▶ [DOCUMENT SEGMENT]:
──────────────────────────────

An earthquake results from sudden slip on a geological fault. [HN10] Such fracture and failure [HN11-13] problems are notoriously intractable. The heterogeneous state of the Earth and the inaccessibility of the fault zone to direct measurement impose further difficulties. Except during a brief period in the 1970s (2), the leading seismological authorities of each era have generally concluded that earthquake prediction is not feasible (3). Richter [HN14-15], developer of the eponymous magnitude scale, commented as follows in 1977: "Journalists and the general public rush to any suggestion of earthquake prediction like hogs toward a full trough... [Prediction] provides a happy hunting ground for amateurs, cranks, and outright publicity-seeking fakers" (4). This comment still holds true.

For large earthquakes to be predictable, they would have to be unusual events resulting from specific physical states. However, the consensus of a recent meeting [HN5] (5) was that the Earth is in a state of self-organized criticality [HN16] where any small earthquake has some probability of cascading into a large event. This view is supported by the observation that the distribution of earthquake size (see figure) is invariant [HN17] with respect to scale for all but the largest earthquakes. Such scale invariance is ubiquitous in self-organized critical systems (6). Whether any particular small earthquake grows into a large earthquake depends on a myriad of fine details of physical conditions throughout a large volume, not just in the immediate vicinity of the fault (7). This highly sensitive nonlinear dependence of earthquake rupture on unknown initial conditions severely limits predictability (8,9). The prediction of individual large earthquakes would require the unlikely capability of knowing all of these details with great accuracy. Furthermore, no quantitative theory for analyzing these data to issue predictions exists at present. Thus, the consensus of the meeting was that individual earthquakes are probably inherently unpredictable.

Figure 1
Critical quakes. Number of earthquakes from 1 January 1977 to 30 June 1996 in the Harvard catalog [HN27] (24) with magnitude greater thanM for shallow (0 to 70 km), intermediate (71 to 300 km), and deep (301 to 700 km) earthquakes. Dotted lines are power-law curves modified by an exponential taper for the largest magnitudes [equation 3 of (8)]. Analyses of smaller earthquakes show that self-similarity extends to magnitudes as small as zero (25). Such power-law curves are characteristic of systems in a state of self-organized criticality.

──────────────────────────────

▶ [AVAILABLE DATA]:

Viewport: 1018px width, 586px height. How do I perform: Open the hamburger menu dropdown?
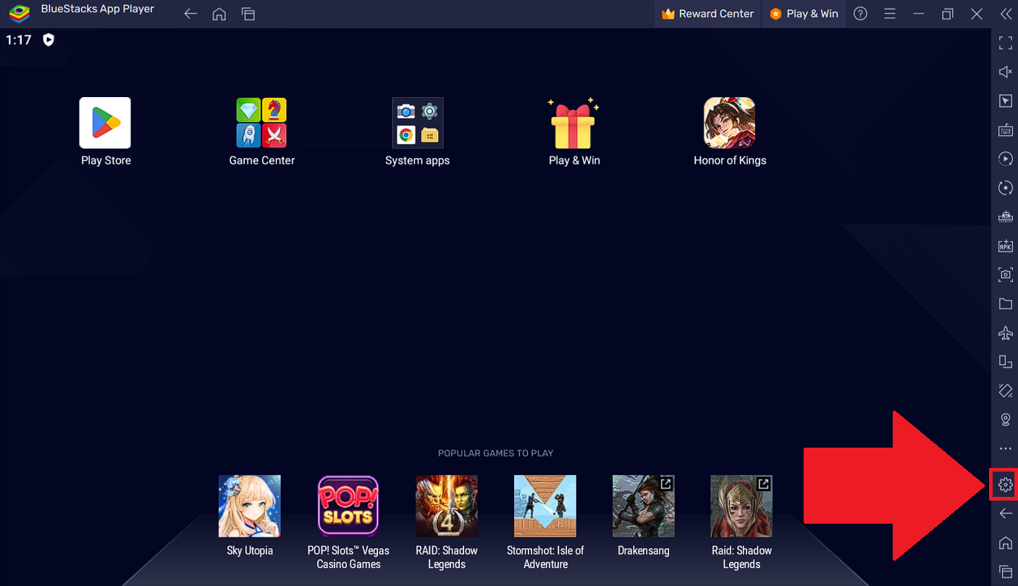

──────────────────────────────

▶ [WRITTEN REQUEST 1]: In the earthquake prediction passage, what does an earthquake result from?
▶ [WRITTEN REQUEST 2]: Please transcribe everything in the earthquake prediction passage from "An earthquake results" down to "still holds true.".
▶ [WRITTEN REQUEST 3]: Pick up the earthquake prediction passage where it ends and carry it forward.
The lines play no part in this.

▶ [TASK ANSWER 1]: Sudden slip on a geological fault.

▶ [TASK ANSWER 2]:
An earthquake results from sudden slip on a geological fault. [HN10] Such fracture and failure [HN11-13] problems are notoriously intractable. The heterogeneous state of the Earth and the inaccessibility of the fault zone to direct measurement impose further difficulties. Except during a brief period in the 1970s (2), the leading seismological authorities of each era have generally concluded that earthquake prediction is not feasible (3). Richter [HN14-15], developer of the eponymous magnitude scale, commented as follows in 1977: "Journalists and the general public rush to any suggestion of earthquake prediction like hogs toward a full trough... [Prediction] provides a happy hunting ground for amateurs, cranks, and outright publicity-seeking fakers" (4). This comment still holds true.

▶ [TASK ANSWER 3]:
Empirical earthquake prediction would require the existence of observable and identifiable precursors [HN18] that would allow alarms to be issued with high reliability and accuracy. There are strong reasons to doubt that such precursors exist (10). Thousands of observations of allegedly anomalous phenomena (seismological, geodetic, hydrological, geochemical, electromagnetic, animal behavior, and so forth) have been claimed as earthquake precursors, but in general, the phenomena were claimed as precursors only after the earthquakes occurred. The pattern of alleged precursors tends to vary greatly from one earthquake to the next, and the alleged anomalies are frequently observed at only one point, rather than throughout the epicentral region. There are no objective definitions of "anomalies," no quantitative physical mechanism links the alleged precursors to earthquakes, statistical evidence for a correlation is lacking, and natural or artificial causes unrelated to earthquakes have not been compellingly excluded (11). In other fields threshold signals have often been erroneously claimed as important physical effects (12); most if not all "precursors" are probably misinterpreted as well. Unfortunately, each new claim brings a new set of proposed conditions, so that hypothesis testing, which is what separates speculation from science, is nearly impossible.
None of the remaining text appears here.